Good night Anthony......


Sunday, June 10, 2012

Day -3

Today Anthony and I picked up our blank wall plaque. Everyone who lives at the Target Houses decorate one when they are about to leave.  They hang behind a protective plexi-glass encasement for everyone who walks the halls to admire. We have no idea what to put on Kayla's square yet. It will come to us. Right now, I stare at this blank palate knowing it is a very important symbol of the time we have spent here. How lucky we have been to be here at St Jude. How blessed we are to have been able to have a place to lay our heads at night... and how proud we are of Kayla.

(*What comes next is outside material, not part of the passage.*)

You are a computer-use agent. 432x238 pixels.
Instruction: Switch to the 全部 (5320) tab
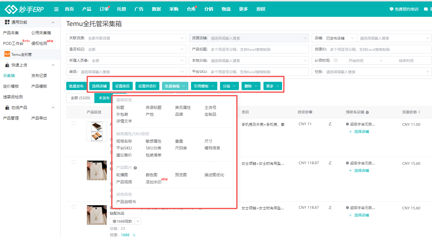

Things are going just as expected. Kayla had her Mesna and her Cyclophosphomide today and will again tomorrow.  We have fevers on and off. Kayla's face is once again fluid filled and almost unrecognizable. Still beautiful. Just not her normal Kayla face.  As we can all expect, she feels awful.  It hurts to smile. It hurts to talk. So she sleeps and watches movies. I try and guess what she is thinking so she can just nod.  It's a good thing we are so connected. 9 times out of 10 I can usually guess right.  We see little spurts of energy and light and we cherish those moments to get us through the day.


As I walk the halls on the BMT floor this time, I feel an even greater sadness because so many of the rooms there occupy our friends. Friends who's children are all fighting right now. Children who I am growing to love more and more each day. I came into this with only Kayla on my mind. She was my one and only concern. Now, I am so attached to these families and kids! It's amazing how strongly I weep with them and for them when they are having their own struggles. Even if they are not mine, I get it. I can't help but feel anxious for them all. Watching as the doctors approach friends rooms knowing that they are holding important life altering information sends my stomach whirling around and my breathing changes. We all wait anxiously to either meet in the halls or read their precious updates online.  We are all in it together.  So as our moments pass by slowly right now, we cherish the fact that we are all still here. Still fighting. Still finding time for smiles and even laughter. Thank you to all of you who have been so strong in your love for us and for all those who fight.

                                "When you don't give up, you cannot fail."